There are no drug interactions associated with Hydroxyamphetamine; Tropicamide products.

How Supplied

Paremyd Ophthalmic Sol: 1-0.25%

Maximum Dosage
Adults

2 drops/procedure per affected eye.

Geriatric

2 drops/procedure per affected eye.

Adolescents

Safety and efficacy have not been established.

Children

Safety and efficacy have not been established.

Infants

Safety and efficacy have not been established.

Neonates

Safety and efficacy have not been established.

Mechanism Of Action

Hydroxyamphetamine is an indirect-acting sympathomimetic agent which, when applied topically to the eye, causes the release of endogenous norepinephrine from intact adrenergic nerve terminals resulting in mydriasis. Since hydroxyamphetamine hydrobromide has little or no direct activity on the receptor site, dilation does not usually occur if there is damage to the presynaptic nerve terminal. Hydroxyamphetamine has minimal cycloplegic action. Tropicamide is a parasympatholytic agent which, when applied topically to the eye, blocks the responses of the sphincter muscle of the iris and the ciliary muscle to cholinergic stimulation, producing dilation of the pupil and paralysis of the ciliary muscle. Tropicamide produces short-duration mydriasis. Although cycloplegia occurs with higher doses of tropicamide, there is evidence with 0.25% tropicamide that full cycloplegia does not occur. Since both of these agents act on different effector sites, their simultaneous use produces an additive mydriatic effect. Hydroxyamphetamine; tropicamide provides diminished pupil responsiveness to light, facilitating ophthalmoscopy.

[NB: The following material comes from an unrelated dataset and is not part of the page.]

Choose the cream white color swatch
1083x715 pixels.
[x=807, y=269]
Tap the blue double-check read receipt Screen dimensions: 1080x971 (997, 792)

Effectiveness may differ slightly in patients with light and dark irides, with those patients with light irides experiencing a slightly greater mydriasis.

Pharmacokinetics

Hydroxyamphetamine; tropicamide is administered topically to the eye.
 
Affected cytochrome P450 isoenzymes and drug transporters: none

Other Route(s)

Ophthalmic Route
After ocular administration of 1 drop of hydroxyamphetamine; tropicamide, the onset of mydriasis occurs within 15 minutes with maximum effect being reached within 60 minutes. Clinically significant dilation, inhibition of pupillary light response, and partial cycloplegia last 3 hours, with recovery beginning after approximately 90 minutes and with complete recovery occurring in 6 to 8 hours in most patients; however, in some cases complete recovery may take up to 24 hours.

Pregnancy And Lactation
Pregnancy

Use hydroxyamphetamine; tropicamide during pregnancy only if clearly needed. It is not known whether hydroxyamphetamine; tropicamide can cause fetal harm when administered to a pregnant woman or can affect reproduction capability.

Use caution when administering hydroxyamphetamine; tropicamide to a breast-feeding woman. It is not known if hydroxyamphetamine; tropicamide is excreted in human milk.